Brown ales are mild and nutty. They have a low alcohol content and have a little in common with other brews; they are typically quite sweet and easy to drink. The taste of brown ale can vary significantly with the country of origin. American brown ales are typically bitterer (due to American hops varieties) and have a hint of citrus. Brown ales from the north of England are typically malty and nutty, with the south producing low ABV, sweet brown ales.

Barley wine is a particularly strong type of ale, often bottled at between six and twelve percent alcohol by volume. It is called a wine simply because of its wine-like alcohol content, but is technically an ale, as it is made using grains, rather than fruit (from which wine is made). The two main types of barley wine are the American style, and the English style. The American barley wine is often hoppier, and hence more bitter than its English counterpart.

Old ale is used to describe a dark, malty beer with an alcohol content of at least five percent. Since you can create a dark, malty beer with a very high ABV, you can create a brew that is both an old ale and a barley wine. 

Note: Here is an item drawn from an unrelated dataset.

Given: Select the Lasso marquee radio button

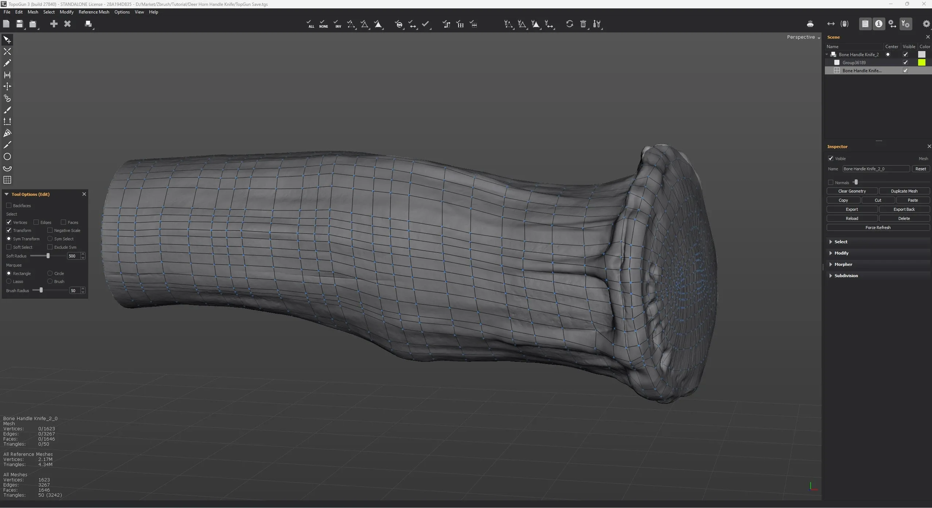Looking at the screenshot, I should [x=9, y=281].
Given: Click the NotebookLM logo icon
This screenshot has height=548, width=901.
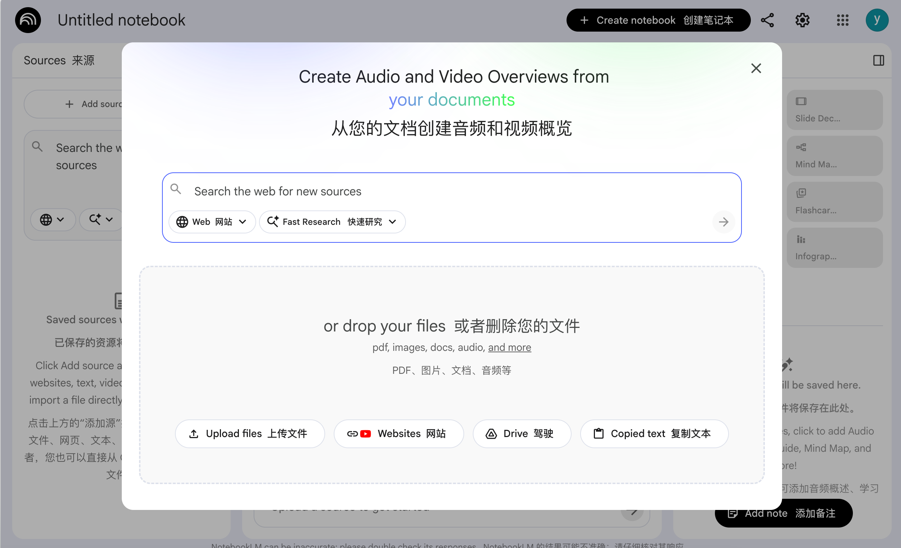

Scotch ale is a term originally used to describe ales exported from Edinburgh that contained a high amount of alcohol. The term is now commonly used in the USA to describe any high ABV ale brewed in Scotland. Much like Barley wine, Scotch ale often has a sweeter, maltier taste due to residual sugars. Some Scotch ales produced have a toffee flavour to them, which has led to American breweries producing beers with a strong toffee taste, and then marketing them as Scotch ales, despite them being American.